--- Texte source ---

SOLA GRATIA : L’ÉROSION DE L’ÉVANGILE

     La confiance injustifiée dans la capacité de l’homme est un produit de la nature humaine déchue. Cette fausse confiance remplit maintenant le monde évangélique – à partir de l’évangile de l’estime de soi jusqu’à l’évangile de la santé et de la richesse, à partir de ceux qui ont transformé l’évangile en un produit à vendre et les pécheurs en des consommateurs qui désirent acheter, jusqu’à d’autres qui considèrent que la foi chrétienne est vraie parce qu’elle est efficace. Tous ces « dérapages » réduisent au silence la doctrine de la justification, quels que soient les engagements officiels de nos églises

     La grâce de Dieu en Christ est non seulement nécessaire, mais reste la seule cause efficace du salut. Nous confessons que les êtres humains naissent morts sur le plan spirituel, et sont incapables de collaborer avec la grâce qui régénère.

--- Données affichées ---

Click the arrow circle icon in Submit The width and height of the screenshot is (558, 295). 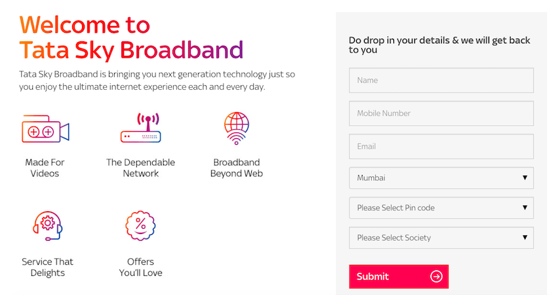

---

Donnez la suite du texte sur la grâce seule et l'érosion de l'Évangile, en reprenant après sa dernière phrase.

Troisième thèse : Sola Gratia

     Nous réaffirmons que par le salut nous sommes délivrés de la colère de Dieu, et cela par sa grâce seule. C’est l’oeuvre surnaturelle du Saint-Esprit que de nous conduire au Christ en nous libérant de notre esclavage au péché et en nous ressuscitant de la mort spirituelle à la vie spirituelle.

     Nous déclarons que le salut n’est en aucun sens une oeuvre humaine. Les méthodes, techniques et stratégies humaines ne peuvent, par elles-mêmes, accomplir cette transformation. La foi ne peut être produite par notre nature humaine non-régénérée.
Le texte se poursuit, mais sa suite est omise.